Advantages of Vector Search

  1. Efficiency: Vector search allows for the rapid retrieval of similar items from extensive datasets.
  2. Flexibility: It is adaptable to various data types, including text, images, and audio.
  3. Accuracy: Advanced models like BERT ensure high precision in capturing the semantic meaning of descriptions.

Conclusion

MongoDB vector search is an effective tool for building applications requiring similarity search. By utilizing pre-trained models like BERT, you can effortlessly convert data into vectors and perform efficient searches.

What Does Vector Search Entail?

Vector search is a technique enabling semantic search, querying data based on its inherent meaning. It employs machine learning models, or encoders, to transform various data forms—such as text, audio, and images—into high-dimensional vectors. These vectors encapsulate the semantic essence of the data, allowing for the identification of similar content based on vector proximity in a high-dimensional space.

Vectorized search complements traditional keyword-based methods and enhances large language models (LLMs) by providing ground truth beyond their inherent knowledge. In search scenarios, vector search retrieves relevant results even without exact phrasing, benefiting areas like natural language processing and recommendation systems.

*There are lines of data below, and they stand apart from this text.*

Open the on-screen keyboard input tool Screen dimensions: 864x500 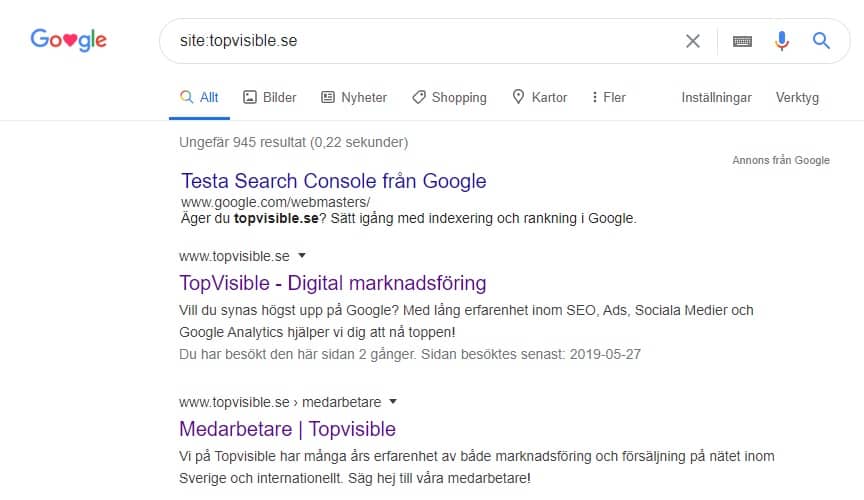(x=742, y=41)
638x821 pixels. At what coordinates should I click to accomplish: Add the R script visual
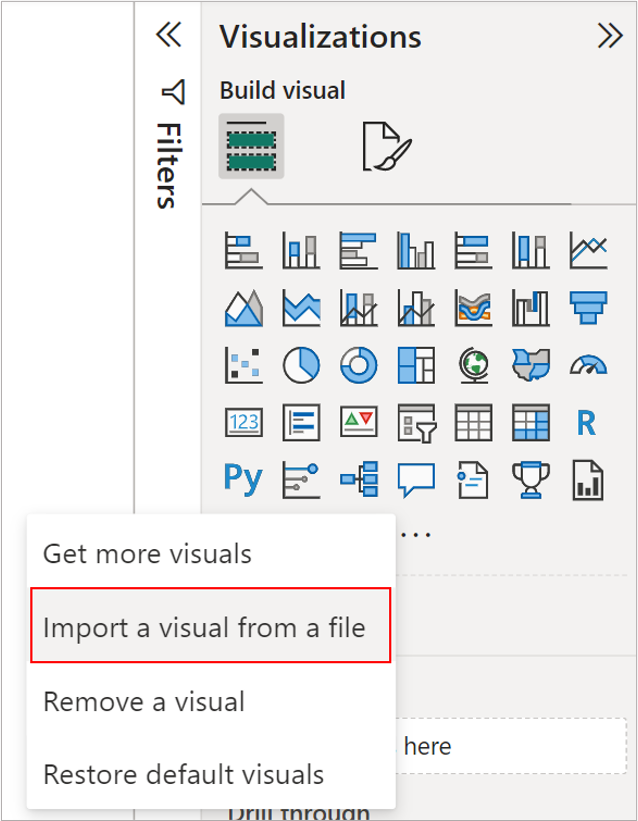coord(587,422)
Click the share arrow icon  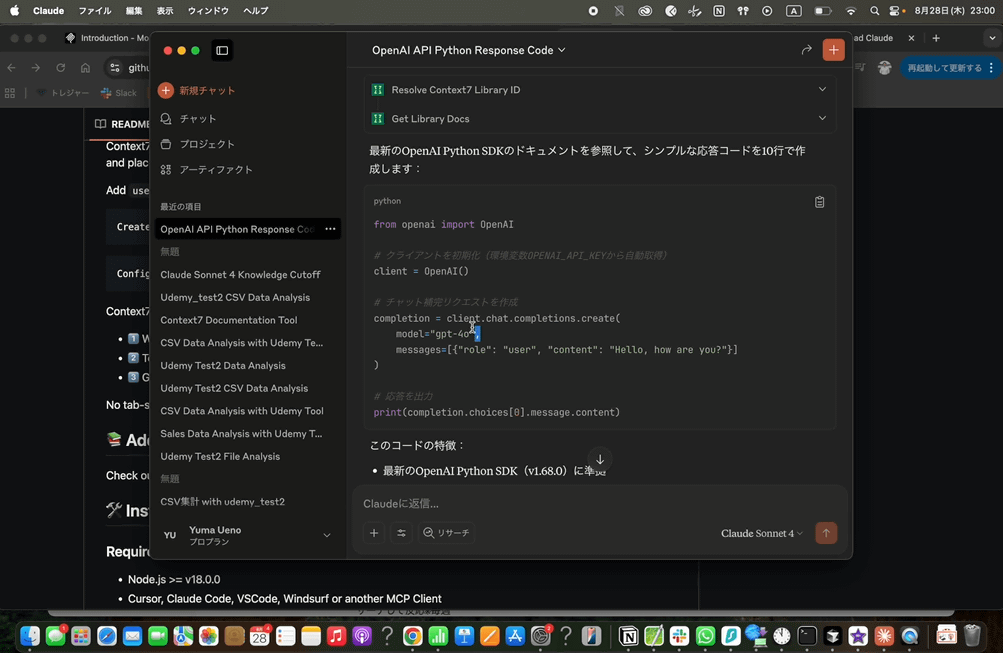point(806,50)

Consider a MongoDB collection of blog articles where you want to find documents related to artificial intelligence. A full-text search would return documents containing the exact phrase “artificial intelligence” or “AI,” but might include irrelevant mentions. Vector search, however, transforms both the query and documents into numerical vectors using techniques like word or document embeddings. These vectors are compared using a cosine similarity metric, ensuring more accurate, contextually relevant results focused on AI, rather than mere mentions.

What is Atlas Vector Search?

MongoDB’s Atlas platform offers a fully managed vector search feature, integrating the operational database and a vector store. This unified approach supports quick integrations into LLMs, facilitating the development of semantic search and AI-powered applications using MongoDB-stored data.

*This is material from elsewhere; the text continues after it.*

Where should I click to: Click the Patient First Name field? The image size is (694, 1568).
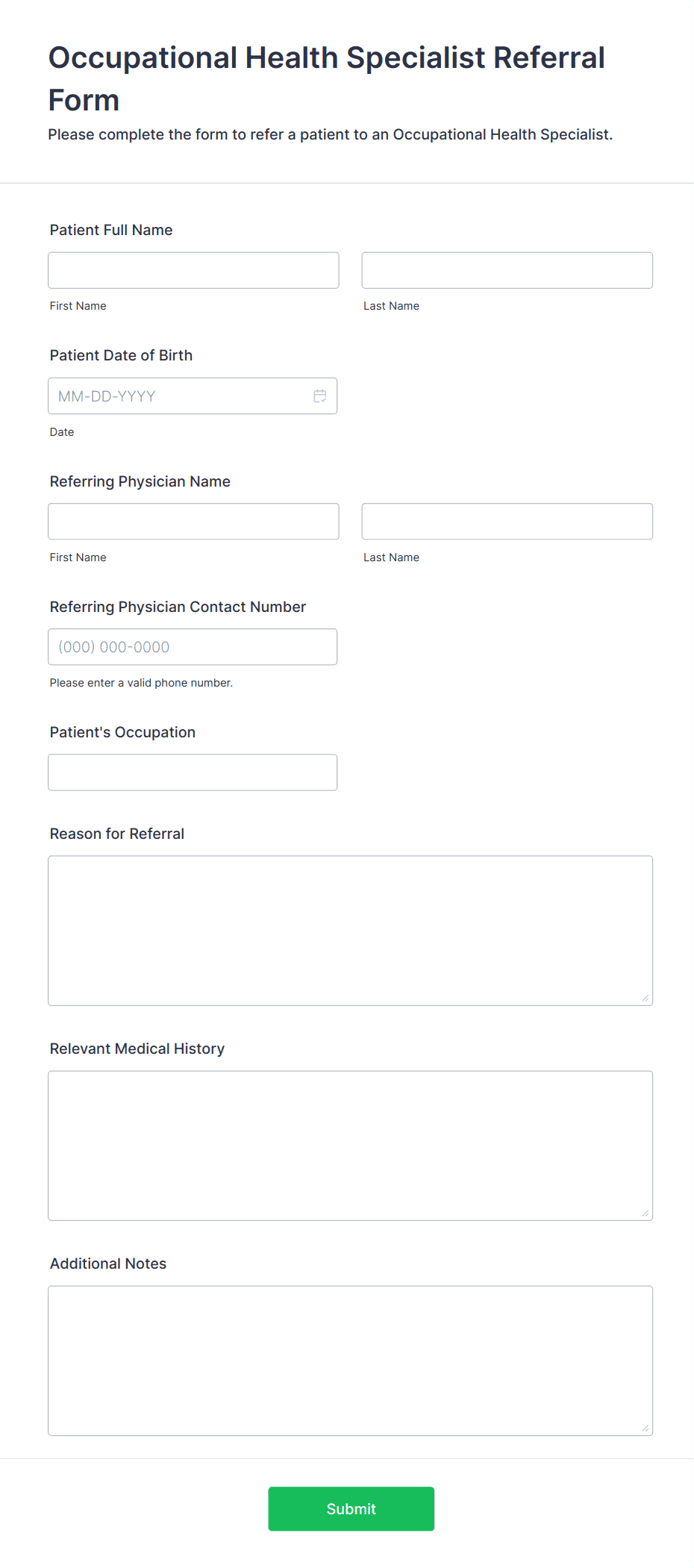tap(193, 270)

Semantic Search and Vectors

Semantic search focuses on the meaning of data rather than the data itself. Vectors are numeric representations of data, searchable through advanced machine learning algorithms.

Atlas Vector Search and Atlas Search have distinct functionalities. Atlas Vector Search enables semantic searches using vectors’ meanings, while Atlas Search facilitates keyword searches based on text and predefined synonym mappings.

KNN, ANN, and Vector Embeddings

K-nearest neighbors (kNN) algorithms locate nearby vectors. Approximate nearest neighbors (ANNs) find similar vectors, trading some accuracy for performance, using hierarchical navigable small world (HNSW) graphs. Atlas Vector Search supports embeddings from any provider within a 2,048-dimension width limit, functioning as a vector store in frameworks like LangChain and LlamaIndex.

Atlas Vector Search can query any data convertible to embeddings, including images and media files. The document model allows embedding storage alongside rich data within documents.